The 61-year old’s defence began this morning at the UN-backed special court for Sierra Leone in The Hague, where he denies charges that include enlisting and drugging child soldiers, enforcing sexual slavery and commanding and arming rebels from his presidential palace, in Monrovia, during the 11-year conflict, which ended in 2002.
Taylor, the first African head of state to be tried by an international court, has pleaded not guilty to 11 charges in a hearing that has 91 witnesses since January 2007. His defence is being led by Courtenay Griffiths, a British lawyer. Taylor will take the stand tomorrow for what is expected to be several weeks of testimony in his own defence.
The court has already heard witness testimony of radio exchanges between Taylor and the rebels, arms smuggled from Liberia to Sierra Leone in sacks of rice, and diamonds sent back in a mayonnaise jar. One former aide said he had seen Taylor eat a human liver.
“We say, and have said all along, that they are lying,” Griffiths said of the prosecution witnesses. “His case is that he was not involved – that he was a peacemaker, not a warmonger.”
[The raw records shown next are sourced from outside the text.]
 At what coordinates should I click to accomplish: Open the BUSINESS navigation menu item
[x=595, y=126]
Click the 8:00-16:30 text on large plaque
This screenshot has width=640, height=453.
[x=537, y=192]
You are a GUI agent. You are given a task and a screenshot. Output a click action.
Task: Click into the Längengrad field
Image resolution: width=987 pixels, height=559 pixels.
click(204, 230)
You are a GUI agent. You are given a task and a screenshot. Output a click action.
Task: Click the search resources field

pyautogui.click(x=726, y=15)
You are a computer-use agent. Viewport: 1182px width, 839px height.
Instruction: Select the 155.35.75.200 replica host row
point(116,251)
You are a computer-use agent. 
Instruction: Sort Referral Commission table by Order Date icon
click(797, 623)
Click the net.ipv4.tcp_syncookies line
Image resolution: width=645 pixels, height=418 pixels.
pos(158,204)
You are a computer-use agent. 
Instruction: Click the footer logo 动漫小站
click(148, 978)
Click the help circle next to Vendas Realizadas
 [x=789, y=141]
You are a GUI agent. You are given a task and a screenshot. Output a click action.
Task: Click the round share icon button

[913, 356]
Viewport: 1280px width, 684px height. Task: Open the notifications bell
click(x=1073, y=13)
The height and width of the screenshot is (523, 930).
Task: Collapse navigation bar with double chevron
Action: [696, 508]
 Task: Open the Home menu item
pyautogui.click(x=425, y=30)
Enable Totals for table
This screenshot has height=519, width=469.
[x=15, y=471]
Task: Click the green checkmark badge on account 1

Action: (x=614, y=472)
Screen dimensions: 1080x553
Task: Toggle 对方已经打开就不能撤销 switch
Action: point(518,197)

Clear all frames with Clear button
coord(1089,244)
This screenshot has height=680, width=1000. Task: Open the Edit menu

The defence team has a list of more than 200 witnesses, including unnamed former African heads of state and high-ranking UN officials. Griffiths will argue that Taylor was asked by the 15-member Economic Community of West African States and the UN to help halt the atrocities in Sierra Leone.
Some 500,000 people are estimated to have been killed or systematically mutilated, or to have suffered other atrocities, in Sierra Leone’s civil war.
Some of the worst crimes were carried out by gangs of child soldiers given drugs to desensitise them to the horror of their actions. Taylor is accused of arming them in exchange for diamonds.
Taylor was forced into exile after being indicted in 2003, and was finally arrested in Nigeria in 2006. He was sent for trial in The Hague because officials feared staging the case in Sierra Leone could spark further violence.
He boycotted the start of his trial, in June 2007, and fired his attorney, holding up proceedings until January 2008, when prosecutors called their first witness.